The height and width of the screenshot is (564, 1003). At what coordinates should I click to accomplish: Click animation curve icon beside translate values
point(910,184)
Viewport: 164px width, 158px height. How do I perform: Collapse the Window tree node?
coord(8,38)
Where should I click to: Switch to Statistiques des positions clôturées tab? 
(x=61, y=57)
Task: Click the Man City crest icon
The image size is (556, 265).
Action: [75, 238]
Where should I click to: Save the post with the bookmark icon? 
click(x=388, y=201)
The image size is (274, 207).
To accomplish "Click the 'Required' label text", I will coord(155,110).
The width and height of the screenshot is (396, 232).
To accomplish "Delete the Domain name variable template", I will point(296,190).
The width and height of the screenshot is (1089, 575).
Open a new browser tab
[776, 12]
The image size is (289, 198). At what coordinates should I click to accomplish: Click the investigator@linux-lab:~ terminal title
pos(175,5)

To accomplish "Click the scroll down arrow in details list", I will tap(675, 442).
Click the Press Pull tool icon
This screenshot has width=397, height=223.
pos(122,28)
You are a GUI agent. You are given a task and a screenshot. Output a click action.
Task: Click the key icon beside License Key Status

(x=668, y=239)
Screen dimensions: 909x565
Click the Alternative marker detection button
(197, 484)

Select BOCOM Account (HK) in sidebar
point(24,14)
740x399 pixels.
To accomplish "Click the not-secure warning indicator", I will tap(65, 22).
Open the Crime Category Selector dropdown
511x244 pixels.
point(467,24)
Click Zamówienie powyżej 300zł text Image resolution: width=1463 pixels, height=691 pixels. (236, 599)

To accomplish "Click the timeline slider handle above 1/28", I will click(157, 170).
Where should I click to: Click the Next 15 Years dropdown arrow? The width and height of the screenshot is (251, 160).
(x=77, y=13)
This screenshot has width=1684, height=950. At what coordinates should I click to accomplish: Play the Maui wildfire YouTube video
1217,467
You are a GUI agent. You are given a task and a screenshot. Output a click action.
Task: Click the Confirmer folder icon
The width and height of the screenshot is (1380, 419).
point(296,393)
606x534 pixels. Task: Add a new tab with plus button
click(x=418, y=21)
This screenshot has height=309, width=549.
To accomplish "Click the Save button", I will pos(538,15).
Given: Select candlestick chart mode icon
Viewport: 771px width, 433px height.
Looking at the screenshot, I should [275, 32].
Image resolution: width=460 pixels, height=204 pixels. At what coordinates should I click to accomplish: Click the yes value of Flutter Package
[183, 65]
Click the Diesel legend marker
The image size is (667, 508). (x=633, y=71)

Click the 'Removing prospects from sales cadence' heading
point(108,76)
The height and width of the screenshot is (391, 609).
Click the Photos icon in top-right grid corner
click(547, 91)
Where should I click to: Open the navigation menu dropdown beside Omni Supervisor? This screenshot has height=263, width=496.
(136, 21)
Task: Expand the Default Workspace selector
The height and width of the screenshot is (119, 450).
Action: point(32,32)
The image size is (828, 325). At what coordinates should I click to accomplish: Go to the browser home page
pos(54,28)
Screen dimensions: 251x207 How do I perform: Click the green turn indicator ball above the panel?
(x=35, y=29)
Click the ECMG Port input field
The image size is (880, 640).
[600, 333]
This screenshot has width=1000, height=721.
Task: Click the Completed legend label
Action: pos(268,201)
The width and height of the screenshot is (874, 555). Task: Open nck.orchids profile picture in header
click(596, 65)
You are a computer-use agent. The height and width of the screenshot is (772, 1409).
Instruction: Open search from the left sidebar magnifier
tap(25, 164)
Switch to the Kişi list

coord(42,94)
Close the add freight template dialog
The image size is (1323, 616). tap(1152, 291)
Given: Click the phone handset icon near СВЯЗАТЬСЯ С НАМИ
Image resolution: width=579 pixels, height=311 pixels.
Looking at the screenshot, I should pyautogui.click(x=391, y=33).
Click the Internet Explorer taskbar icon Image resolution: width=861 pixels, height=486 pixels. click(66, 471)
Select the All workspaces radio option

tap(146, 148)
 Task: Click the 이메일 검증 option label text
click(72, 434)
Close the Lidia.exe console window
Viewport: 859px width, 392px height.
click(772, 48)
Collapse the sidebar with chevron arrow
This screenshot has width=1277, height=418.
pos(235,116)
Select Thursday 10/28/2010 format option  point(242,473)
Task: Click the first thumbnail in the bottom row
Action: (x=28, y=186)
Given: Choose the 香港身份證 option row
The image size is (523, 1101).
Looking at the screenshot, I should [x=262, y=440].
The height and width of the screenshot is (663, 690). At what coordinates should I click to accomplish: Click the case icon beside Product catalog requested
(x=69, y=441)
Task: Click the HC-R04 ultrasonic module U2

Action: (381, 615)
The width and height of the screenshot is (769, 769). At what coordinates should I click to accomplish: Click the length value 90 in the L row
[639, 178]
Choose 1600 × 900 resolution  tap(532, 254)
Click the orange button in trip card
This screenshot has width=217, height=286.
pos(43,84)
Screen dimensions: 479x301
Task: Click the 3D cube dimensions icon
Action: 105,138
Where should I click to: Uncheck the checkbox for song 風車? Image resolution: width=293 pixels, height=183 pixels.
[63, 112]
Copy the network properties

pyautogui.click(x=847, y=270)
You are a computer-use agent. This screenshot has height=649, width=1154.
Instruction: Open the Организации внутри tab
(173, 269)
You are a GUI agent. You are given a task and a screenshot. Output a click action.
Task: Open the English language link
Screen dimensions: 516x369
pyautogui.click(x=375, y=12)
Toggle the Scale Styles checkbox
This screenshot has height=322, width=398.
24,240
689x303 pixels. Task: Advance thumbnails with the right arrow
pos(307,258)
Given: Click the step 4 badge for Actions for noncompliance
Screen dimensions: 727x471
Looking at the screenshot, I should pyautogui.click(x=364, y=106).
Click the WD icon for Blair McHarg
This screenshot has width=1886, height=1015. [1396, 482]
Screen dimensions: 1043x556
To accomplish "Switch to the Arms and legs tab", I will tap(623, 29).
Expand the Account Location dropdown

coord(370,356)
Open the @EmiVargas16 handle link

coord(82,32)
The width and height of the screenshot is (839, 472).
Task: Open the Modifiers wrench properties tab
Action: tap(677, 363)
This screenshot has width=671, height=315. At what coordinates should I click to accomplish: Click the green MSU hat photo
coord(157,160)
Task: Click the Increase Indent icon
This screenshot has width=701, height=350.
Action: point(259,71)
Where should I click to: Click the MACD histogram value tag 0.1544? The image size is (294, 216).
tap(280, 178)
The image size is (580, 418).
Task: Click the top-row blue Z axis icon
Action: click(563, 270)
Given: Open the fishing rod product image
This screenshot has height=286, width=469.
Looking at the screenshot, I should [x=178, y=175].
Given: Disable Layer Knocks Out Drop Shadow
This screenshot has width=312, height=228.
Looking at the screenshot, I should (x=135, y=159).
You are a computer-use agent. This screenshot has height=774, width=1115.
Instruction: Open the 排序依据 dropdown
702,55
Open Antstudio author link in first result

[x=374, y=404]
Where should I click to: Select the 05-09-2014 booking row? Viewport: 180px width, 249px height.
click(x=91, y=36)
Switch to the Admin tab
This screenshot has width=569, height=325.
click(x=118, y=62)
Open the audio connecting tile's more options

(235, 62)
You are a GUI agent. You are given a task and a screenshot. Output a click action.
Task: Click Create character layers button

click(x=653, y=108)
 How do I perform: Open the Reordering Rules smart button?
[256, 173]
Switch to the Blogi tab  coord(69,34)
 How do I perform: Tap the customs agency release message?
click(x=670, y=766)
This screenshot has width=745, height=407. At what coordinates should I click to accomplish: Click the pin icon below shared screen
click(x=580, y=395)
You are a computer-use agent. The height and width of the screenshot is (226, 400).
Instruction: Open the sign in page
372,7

◇ ◇ ◇ ◇

**What is being asked**
Whatever appears in the data above should be set down again exactly.

**Output of the task**
The height and width of the screenshot is (564, 1003). At what coordinates should I click to accomplish: Click animation curve icon beside translate values
point(910,184)
Viewport: 164px width, 158px height. How do I perform: Collapse the Window tree node?
coord(8,38)
Where should I click to: Switch to Statistiques des positions clôturées tab? 
(x=61, y=57)
Task: Click the Man City crest icon
The image size is (556, 265).
Action: [75, 238]
Where should I click to: Save the post with the bookmark icon? 
click(x=388, y=201)
The image size is (274, 207).
To accomplish "Click the 'Required' label text", I will coord(155,110).
The width and height of the screenshot is (396, 232).
To accomplish "Delete the Domain name variable template", I will point(296,190).
The width and height of the screenshot is (1089, 575).
Open a new browser tab
[776, 12]
The image size is (289, 198). At what coordinates should I click to accomplish: Click the investigator@linux-lab:~ terminal title
pos(175,5)

To accomplish "Click the scroll down arrow in details list", I will tap(675, 442).
Click the Press Pull tool icon
This screenshot has width=397, height=223.
pos(122,28)
You are a GUI agent. You are given a task and a screenshot. Output a click action.
Task: Click the key icon beside License Key Status

(x=668, y=239)
Screen dimensions: 909x565
Click the Alternative marker detection button
(197, 484)

Select BOCOM Account (HK) in sidebar
point(24,14)
740x399 pixels.
To accomplish "Click the not-secure warning indicator", I will tap(65, 22).
Open the Crime Category Selector dropdown
511x244 pixels.
point(467,24)
Click Zamówienie powyżej 300zł text Image resolution: width=1463 pixels, height=691 pixels. (236, 599)

To accomplish "Click the timeline slider handle above 1/28", I will click(157, 170).
Where should I click to: Click the Next 15 Years dropdown arrow? The width and height of the screenshot is (251, 160).
(x=77, y=13)
This screenshot has width=1684, height=950. At what coordinates should I click to accomplish: Play the Maui wildfire YouTube video
1217,467
You are a GUI agent. You are given a task and a screenshot. Output a click action.
Task: Click the Confirmer folder icon
The width and height of the screenshot is (1380, 419).
point(296,393)
606x534 pixels. Task: Add a new tab with plus button
click(x=418, y=21)
This screenshot has height=309, width=549.
To accomplish "Click the Save button", I will pos(538,15).
Given: Select candlestick chart mode icon
Viewport: 771px width, 433px height.
Looking at the screenshot, I should [275, 32].
Image resolution: width=460 pixels, height=204 pixels. At what coordinates should I click to accomplish: Click the yes value of Flutter Package
[183, 65]
Click the Diesel legend marker
The image size is (667, 508). (x=633, y=71)

Click the 'Removing prospects from sales cadence' heading
point(108,76)
The height and width of the screenshot is (391, 609).
Click the Photos icon in top-right grid corner
click(547, 91)
Where should I click to: Open the navigation menu dropdown beside Omni Supervisor? This screenshot has height=263, width=496.
(136, 21)
Task: Expand the Default Workspace selector
The height and width of the screenshot is (119, 450).
Action: point(32,32)
The image size is (828, 325). At what coordinates should I click to accomplish: Go to the browser home page
pos(54,28)
Screen dimensions: 251x207 How do I perform: Click the green turn indicator ball above the panel?
(x=35, y=29)
Click the ECMG Port input field
The image size is (880, 640).
[600, 333]
This screenshot has width=1000, height=721.
Task: Click the Completed legend label
Action: pos(268,201)
The width and height of the screenshot is (874, 555). Task: Open nck.orchids profile picture in header
click(596, 65)
You are a computer-use agent. The height and width of the screenshot is (772, 1409).
Instruction: Open search from the left sidebar magnifier
tap(25, 164)
Switch to the Kişi list

coord(42,94)
Close the add freight template dialog
The image size is (1323, 616). tap(1152, 291)
Given: Click the phone handset icon near СВЯЗАТЬСЯ С НАМИ
Image resolution: width=579 pixels, height=311 pixels.
Looking at the screenshot, I should pyautogui.click(x=391, y=33).
Click the Internet Explorer taskbar icon Image resolution: width=861 pixels, height=486 pixels. click(66, 471)
Select the All workspaces radio option

tap(146, 148)
 Task: Click the 이메일 검증 option label text
click(72, 434)
Close the Lidia.exe console window
Viewport: 859px width, 392px height.
click(772, 48)
Collapse the sidebar with chevron arrow
This screenshot has width=1277, height=418.
pos(235,116)
Select Thursday 10/28/2010 format option  point(242,473)
Task: Click the first thumbnail in the bottom row
Action: (x=28, y=186)
Given: Choose the 香港身份證 option row
The image size is (523, 1101).
Looking at the screenshot, I should [x=262, y=440].
The height and width of the screenshot is (663, 690). At what coordinates should I click to accomplish: Click the case icon beside Product catalog requested
(x=69, y=441)
Task: Click the HC-R04 ultrasonic module U2

Action: (381, 615)
The width and height of the screenshot is (769, 769). At what coordinates should I click to accomplish: Click the length value 90 in the L row
[639, 178]
Choose 1600 × 900 resolution  tap(532, 254)
Click the orange button in trip card
This screenshot has width=217, height=286.
pos(43,84)
Screen dimensions: 479x301
Task: Click the 3D cube dimensions icon
Action: 105,138
Where should I click to: Uncheck the checkbox for song 風車? Image resolution: width=293 pixels, height=183 pixels.
[63, 112]
Copy the network properties

pyautogui.click(x=847, y=270)
You are a computer-use agent. This screenshot has height=649, width=1154.
Instruction: Open the Организации внутри tab
(173, 269)
You are a GUI agent. You are given a task and a screenshot. Output a click action.
Task: Open the English language link
Screen dimensions: 516x369
pyautogui.click(x=375, y=12)
Toggle the Scale Styles checkbox
This screenshot has height=322, width=398.
24,240
689x303 pixels. Task: Advance thumbnails with the right arrow
pos(307,258)
Given: Click the step 4 badge for Actions for noncompliance
Screen dimensions: 727x471
Looking at the screenshot, I should pyautogui.click(x=364, y=106).
Click the WD icon for Blair McHarg
This screenshot has width=1886, height=1015. [1396, 482]
Screen dimensions: 1043x556
To accomplish "Switch to the Arms and legs tab", I will tap(623, 29).
Expand the Account Location dropdown

coord(370,356)
Open the @EmiVargas16 handle link

coord(82,32)
The width and height of the screenshot is (839, 472).
Task: Open the Modifiers wrench properties tab
Action: tap(677, 363)
This screenshot has width=671, height=315. At what coordinates should I click to accomplish: Click the green MSU hat photo
coord(157,160)
Task: Click the Increase Indent icon
This screenshot has width=701, height=350.
Action: point(259,71)
Where should I click to: Click the MACD histogram value tag 0.1544? The image size is (294, 216).
tap(280, 178)
The image size is (580, 418).
Task: Click the top-row blue Z axis icon
Action: click(563, 270)
Given: Open the fishing rod product image
This screenshot has height=286, width=469.
Looking at the screenshot, I should [x=178, y=175].
Given: Disable Layer Knocks Out Drop Shadow
This screenshot has width=312, height=228.
Looking at the screenshot, I should (x=135, y=159).
You are a computer-use agent. This screenshot has height=774, width=1115.
Instruction: Open the 排序依据 dropdown
702,55
Open Antstudio author link in first result

[x=374, y=404]
Where should I click to: Select the 05-09-2014 booking row? Viewport: 180px width, 249px height.
click(x=91, y=36)
Switch to the Admin tab
This screenshot has width=569, height=325.
click(x=118, y=62)
Open the audio connecting tile's more options

(235, 62)
You are a GUI agent. You are given a task and a screenshot. Output a click action.
Task: Click Create character layers button

click(x=653, y=108)
 How do I perform: Open the Reordering Rules smart button?
[256, 173]
Switch to the Blogi tab  coord(69,34)
 How do I perform: Tap the customs agency release message?
click(x=670, y=766)
This screenshot has width=745, height=407. At what coordinates should I click to accomplish: Click the pin icon below shared screen
click(x=580, y=395)
You are a computer-use agent. The height and width of the screenshot is (226, 400).
Instruction: Open the sign in page
372,7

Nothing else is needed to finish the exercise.